CFOs were asked to list up to five political question marks causing their companies to become more cautious. The most popular response was the upcoming election, with 61% of respondents listing it as a concern. Other popular political uncertainties include Washington gridlock or dysfunction (54%), proposed regulations (45%), minimum wage (32%) and tax reform (28%).
Graham told CNNMoney it's not uncommon for corporate plans to soften before elections. While Duke has not explicitly asked this question before, Graham said he thinks the effect "appears to be larger in magnitude and earlier before the election than in the past."
Those concerns were echoed elsewhere recently. Many former policymakers and star investors at the SALT hedge fund conference last month complained that political risk is casting a large and growing shadow over financial markets and the U.S. economy.
"I never thought I would say this," former U.S. Treasury Secretary Larry Summers said, but political risk is a "huge economic risk in the U.S." Normally, that's a threat reserved for emerging markets, he said.
According to the Duke survey, political risk has caused 45% of CFOs to hold back on business spending, while 37% said they are more cautious on acquisitions and 34% on hiring.

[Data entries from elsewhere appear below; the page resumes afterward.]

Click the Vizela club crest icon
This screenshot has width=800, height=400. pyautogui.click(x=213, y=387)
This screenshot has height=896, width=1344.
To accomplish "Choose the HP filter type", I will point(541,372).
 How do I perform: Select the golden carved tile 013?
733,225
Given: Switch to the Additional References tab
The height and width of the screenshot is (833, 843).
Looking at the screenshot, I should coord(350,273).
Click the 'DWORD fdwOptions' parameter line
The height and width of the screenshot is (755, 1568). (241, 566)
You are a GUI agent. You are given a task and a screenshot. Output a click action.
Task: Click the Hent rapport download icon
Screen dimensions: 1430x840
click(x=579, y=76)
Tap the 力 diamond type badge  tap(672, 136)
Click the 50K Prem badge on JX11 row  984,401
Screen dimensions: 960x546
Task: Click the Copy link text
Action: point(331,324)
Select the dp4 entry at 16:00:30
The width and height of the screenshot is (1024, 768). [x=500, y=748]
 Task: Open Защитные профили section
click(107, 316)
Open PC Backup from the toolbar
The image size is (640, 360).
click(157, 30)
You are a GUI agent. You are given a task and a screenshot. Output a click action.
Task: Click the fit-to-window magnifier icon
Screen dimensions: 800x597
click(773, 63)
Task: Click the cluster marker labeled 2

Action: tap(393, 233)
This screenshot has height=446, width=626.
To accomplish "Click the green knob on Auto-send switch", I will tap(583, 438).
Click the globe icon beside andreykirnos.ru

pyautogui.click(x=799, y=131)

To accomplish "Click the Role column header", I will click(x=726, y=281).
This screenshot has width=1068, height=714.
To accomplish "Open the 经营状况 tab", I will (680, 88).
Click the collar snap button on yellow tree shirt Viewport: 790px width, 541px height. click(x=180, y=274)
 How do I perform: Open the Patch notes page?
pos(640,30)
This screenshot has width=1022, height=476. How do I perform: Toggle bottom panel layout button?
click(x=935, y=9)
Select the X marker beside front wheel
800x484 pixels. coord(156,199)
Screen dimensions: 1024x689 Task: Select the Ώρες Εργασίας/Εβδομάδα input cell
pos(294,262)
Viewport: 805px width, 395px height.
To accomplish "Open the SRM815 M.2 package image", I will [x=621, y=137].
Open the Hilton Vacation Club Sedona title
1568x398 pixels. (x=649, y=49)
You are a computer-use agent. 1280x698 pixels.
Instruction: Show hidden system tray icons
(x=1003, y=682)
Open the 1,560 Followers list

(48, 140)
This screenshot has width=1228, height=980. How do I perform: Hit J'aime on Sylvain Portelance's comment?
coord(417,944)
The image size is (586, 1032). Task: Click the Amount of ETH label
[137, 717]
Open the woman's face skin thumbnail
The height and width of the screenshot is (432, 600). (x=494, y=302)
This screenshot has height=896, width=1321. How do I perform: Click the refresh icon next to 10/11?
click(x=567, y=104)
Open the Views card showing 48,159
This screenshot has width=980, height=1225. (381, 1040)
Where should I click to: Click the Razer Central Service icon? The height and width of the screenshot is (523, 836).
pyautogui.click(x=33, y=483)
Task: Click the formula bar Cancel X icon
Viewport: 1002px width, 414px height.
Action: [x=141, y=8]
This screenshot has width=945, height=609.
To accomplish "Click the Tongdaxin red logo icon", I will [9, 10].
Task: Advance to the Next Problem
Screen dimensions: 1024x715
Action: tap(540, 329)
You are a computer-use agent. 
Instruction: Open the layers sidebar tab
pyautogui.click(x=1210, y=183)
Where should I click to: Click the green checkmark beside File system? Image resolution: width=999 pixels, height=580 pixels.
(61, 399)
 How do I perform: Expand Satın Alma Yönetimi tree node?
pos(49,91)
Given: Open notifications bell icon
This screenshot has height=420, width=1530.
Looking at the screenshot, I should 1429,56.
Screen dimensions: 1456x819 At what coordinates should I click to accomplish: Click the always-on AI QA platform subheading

Interestingly, CFOs are dialing back their spending plans even though revenue forecasts have gone up over the past year. Likewise, while companies are softening their plans to build new job-creating factories or other projects, they have ramped up their share-friendly stock repurchase targets.
Many companies continue to stockpile cash instead of investing it in the future. U.S. non-financial companies sat on $1.68 trillion of cash last year, twice as much as in 2007, according to to Moody's.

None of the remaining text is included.